:: Data listing ::

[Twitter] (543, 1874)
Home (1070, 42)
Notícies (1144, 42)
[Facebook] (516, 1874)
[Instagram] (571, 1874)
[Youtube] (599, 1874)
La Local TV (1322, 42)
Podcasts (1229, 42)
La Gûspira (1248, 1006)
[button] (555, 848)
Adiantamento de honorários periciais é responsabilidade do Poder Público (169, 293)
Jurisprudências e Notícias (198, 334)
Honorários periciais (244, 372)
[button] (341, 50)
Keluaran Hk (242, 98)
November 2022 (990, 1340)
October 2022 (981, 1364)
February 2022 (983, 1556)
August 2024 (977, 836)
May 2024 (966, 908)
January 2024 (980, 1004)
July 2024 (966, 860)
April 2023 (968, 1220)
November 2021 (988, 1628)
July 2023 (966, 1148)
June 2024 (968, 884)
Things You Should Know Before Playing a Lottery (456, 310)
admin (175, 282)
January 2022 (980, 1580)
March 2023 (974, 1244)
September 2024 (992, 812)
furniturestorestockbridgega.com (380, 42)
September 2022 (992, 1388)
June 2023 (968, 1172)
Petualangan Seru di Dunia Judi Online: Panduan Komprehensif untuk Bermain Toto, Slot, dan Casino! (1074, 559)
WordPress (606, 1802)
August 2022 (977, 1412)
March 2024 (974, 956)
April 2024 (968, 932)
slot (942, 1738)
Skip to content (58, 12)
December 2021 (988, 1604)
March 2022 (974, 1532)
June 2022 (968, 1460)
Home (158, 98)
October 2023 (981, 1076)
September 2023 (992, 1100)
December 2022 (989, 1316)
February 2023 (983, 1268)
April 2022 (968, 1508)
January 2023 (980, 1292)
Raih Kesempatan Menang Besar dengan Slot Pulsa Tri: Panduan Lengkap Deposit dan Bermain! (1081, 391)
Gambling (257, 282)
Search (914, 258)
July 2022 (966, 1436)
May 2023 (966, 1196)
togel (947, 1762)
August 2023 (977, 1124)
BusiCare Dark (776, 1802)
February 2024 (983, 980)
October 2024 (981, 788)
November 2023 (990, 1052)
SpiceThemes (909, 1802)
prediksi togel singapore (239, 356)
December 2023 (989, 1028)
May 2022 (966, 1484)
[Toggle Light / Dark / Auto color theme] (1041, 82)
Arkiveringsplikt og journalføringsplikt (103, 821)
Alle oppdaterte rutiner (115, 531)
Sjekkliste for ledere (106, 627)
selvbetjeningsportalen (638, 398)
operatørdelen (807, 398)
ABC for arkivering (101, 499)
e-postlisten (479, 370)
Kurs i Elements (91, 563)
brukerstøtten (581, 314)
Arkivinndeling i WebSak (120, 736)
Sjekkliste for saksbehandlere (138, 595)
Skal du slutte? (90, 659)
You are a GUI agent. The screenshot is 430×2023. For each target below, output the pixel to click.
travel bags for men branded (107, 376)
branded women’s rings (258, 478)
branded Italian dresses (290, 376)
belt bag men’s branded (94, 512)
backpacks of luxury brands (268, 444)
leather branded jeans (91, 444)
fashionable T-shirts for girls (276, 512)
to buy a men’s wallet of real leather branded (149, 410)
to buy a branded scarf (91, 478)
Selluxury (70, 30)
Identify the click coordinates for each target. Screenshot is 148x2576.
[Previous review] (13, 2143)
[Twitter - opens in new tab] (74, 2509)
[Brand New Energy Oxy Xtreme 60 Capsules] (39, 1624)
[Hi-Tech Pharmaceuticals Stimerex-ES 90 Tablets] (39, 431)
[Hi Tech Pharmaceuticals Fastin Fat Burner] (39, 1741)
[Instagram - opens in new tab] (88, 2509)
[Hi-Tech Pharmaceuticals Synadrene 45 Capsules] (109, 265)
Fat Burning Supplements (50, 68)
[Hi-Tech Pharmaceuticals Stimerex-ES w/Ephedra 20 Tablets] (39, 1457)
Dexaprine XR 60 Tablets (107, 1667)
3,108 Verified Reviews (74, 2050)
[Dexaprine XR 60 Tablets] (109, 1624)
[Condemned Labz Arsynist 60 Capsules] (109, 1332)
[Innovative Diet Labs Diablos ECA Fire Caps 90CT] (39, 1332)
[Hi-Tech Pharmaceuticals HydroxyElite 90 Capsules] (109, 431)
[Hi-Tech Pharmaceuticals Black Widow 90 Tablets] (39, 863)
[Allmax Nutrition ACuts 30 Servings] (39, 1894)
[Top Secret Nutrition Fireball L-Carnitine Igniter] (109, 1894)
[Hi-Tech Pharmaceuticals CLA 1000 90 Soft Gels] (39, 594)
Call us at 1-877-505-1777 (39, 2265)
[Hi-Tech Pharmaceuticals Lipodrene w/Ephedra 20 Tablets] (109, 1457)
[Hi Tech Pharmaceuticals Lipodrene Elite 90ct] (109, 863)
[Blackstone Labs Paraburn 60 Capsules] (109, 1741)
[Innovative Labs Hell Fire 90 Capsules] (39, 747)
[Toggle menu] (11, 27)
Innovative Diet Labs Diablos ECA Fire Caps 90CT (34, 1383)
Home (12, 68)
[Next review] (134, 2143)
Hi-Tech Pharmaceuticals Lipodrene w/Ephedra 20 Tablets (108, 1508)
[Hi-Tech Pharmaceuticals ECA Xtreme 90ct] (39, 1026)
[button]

:: Requirement ::
Reproduce the data exactly, omitting nothing.

:: Result of this task ::
[Twitter] (543, 1874)
Home (1070, 42)
Notícies (1144, 42)
[Facebook] (516, 1874)
[Instagram] (571, 1874)
[Youtube] (599, 1874)
La Local TV (1322, 42)
Podcasts (1229, 42)
La Gûspira (1248, 1006)
[button] (555, 848)
Adiantamento de honorários periciais é responsabilidade do Poder Público (169, 293)
Jurisprudências e Notícias (198, 334)
Honorários periciais (244, 372)
[button] (341, 50)
Keluaran Hk (242, 98)
November 2022 (990, 1340)
October 2022 (981, 1364)
February 2022 (983, 1556)
August 2024 (977, 836)
May 2024 (966, 908)
January 2024 (980, 1004)
July 2024 (966, 860)
April 2023 (968, 1220)
November 2021 (988, 1628)
July 2023 (966, 1148)
June 2024 (968, 884)
Things You Should Know Before Playing a Lottery (456, 310)
admin (175, 282)
January 2022 (980, 1580)
March 2023 (974, 1244)
September 2024 (992, 812)
furniturestorestockbridgega.com (380, 42)
September 2022 (992, 1388)
June 2023 (968, 1172)
Petualangan Seru di Dunia Judi Online: Panduan Komprehensif untuk Bermain Toto, Slot, dan Casino! (1074, 559)
WordPress (606, 1802)
August 2022 (977, 1412)
March 2024 (974, 956)
April 2024 (968, 932)
slot (942, 1738)
Skip to content (58, 12)
December 2021 (988, 1604)
March 2022 (974, 1532)
June 2022 (968, 1460)
Home (158, 98)
October 2023 (981, 1076)
September 2023 (992, 1100)
December 2022 (989, 1316)
February 2023 (983, 1268)
April 2022 (968, 1508)
January 2023 (980, 1292)
Raih Kesempatan Menang Besar dengan Slot Pulsa Tri: Panduan Lengkap Deposit dan Bermain! (1081, 391)
Gambling (257, 282)
Search (914, 258)
July 2022 (966, 1436)
May 2023 (966, 1196)
togel (947, 1762)
August 2023 (977, 1124)
BusiCare Dark (776, 1802)
February 2024 (983, 980)
October 2024 (981, 788)
November 2023 (990, 1052)
SpiceThemes (909, 1802)
prediksi togel singapore (239, 356)
December 2023 (989, 1028)
May 2022 (966, 1484)
[Toggle Light / Dark / Auto color theme] (1041, 82)
Arkiveringsplikt og journalføringsplikt (103, 821)
Alle oppdaterte rutiner (115, 531)
Sjekkliste for ledere (106, 627)
selvbetjeningsportalen (638, 398)
operatørdelen (807, 398)
ABC for arkivering (101, 499)
e-postlisten (479, 370)
Kurs i Elements (91, 563)
brukerstøtten (581, 314)
Arkivinndeling i WebSak (120, 736)
Sjekkliste for saksbehandlere (138, 595)
Skal du slutte? (90, 659)
You are a GUI agent. The screenshot is 430×2023. For each target below, output the pixel to click.
travel bags for men branded (107, 376)
branded women’s rings (258, 478)
branded Italian dresses (290, 376)
belt bag men’s branded (94, 512)
backpacks of luxury brands (268, 444)
leather branded jeans (91, 444)
fashionable T-shirts for girls (276, 512)
to buy a men’s wallet of real leather branded (149, 410)
to buy a branded scarf (91, 478)
Selluxury (70, 30)
Identify the click coordinates for each target. Screenshot is 148x2576.
[Previous review] (13, 2143)
[Twitter - opens in new tab] (74, 2509)
[Brand New Energy Oxy Xtreme 60 Capsules] (39, 1624)
[Hi-Tech Pharmaceuticals Stimerex-ES 90 Tablets] (39, 431)
[Hi Tech Pharmaceuticals Fastin Fat Burner] (39, 1741)
[Instagram - opens in new tab] (88, 2509)
[Hi-Tech Pharmaceuticals Synadrene 45 Capsules] (109, 265)
Fat Burning Supplements (50, 68)
[Hi-Tech Pharmaceuticals Stimerex-ES w/Ephedra 20 Tablets] (39, 1457)
Dexaprine XR 60 Tablets (107, 1667)
3,108 Verified Reviews (74, 2050)
[Dexaprine XR 60 Tablets] (109, 1624)
[Condemned Labz Arsynist 60 Capsules] (109, 1332)
[Innovative Diet Labs Diablos ECA Fire Caps 90CT] (39, 1332)
[Hi-Tech Pharmaceuticals HydroxyElite 90 Capsules] (109, 431)
[Hi-Tech Pharmaceuticals Black Widow 90 Tablets] (39, 863)
[Allmax Nutrition ACuts 30 Servings] (39, 1894)
[Top Secret Nutrition Fireball L-Carnitine Igniter] (109, 1894)
[Hi-Tech Pharmaceuticals CLA 1000 90 Soft Gels] (39, 594)
Call us at 1-877-505-1777 (39, 2265)
[Hi-Tech Pharmaceuticals Lipodrene w/Ephedra 20 Tablets] (109, 1457)
[Hi Tech Pharmaceuticals Lipodrene Elite 90ct] (109, 863)
[Blackstone Labs Paraburn 60 Capsules] (109, 1741)
[Innovative Labs Hell Fire 90 Capsules] (39, 747)
[Toggle menu] (11, 27)
Innovative Diet Labs Diablos ECA Fire Caps 90CT (34, 1383)
Home (12, 68)
[Next review] (134, 2143)
Hi-Tech Pharmaceuticals Lipodrene w/Ephedra 20 Tablets (108, 1508)
[Hi-Tech Pharmaceuticals ECA Xtreme 90ct] (39, 1026)
[button]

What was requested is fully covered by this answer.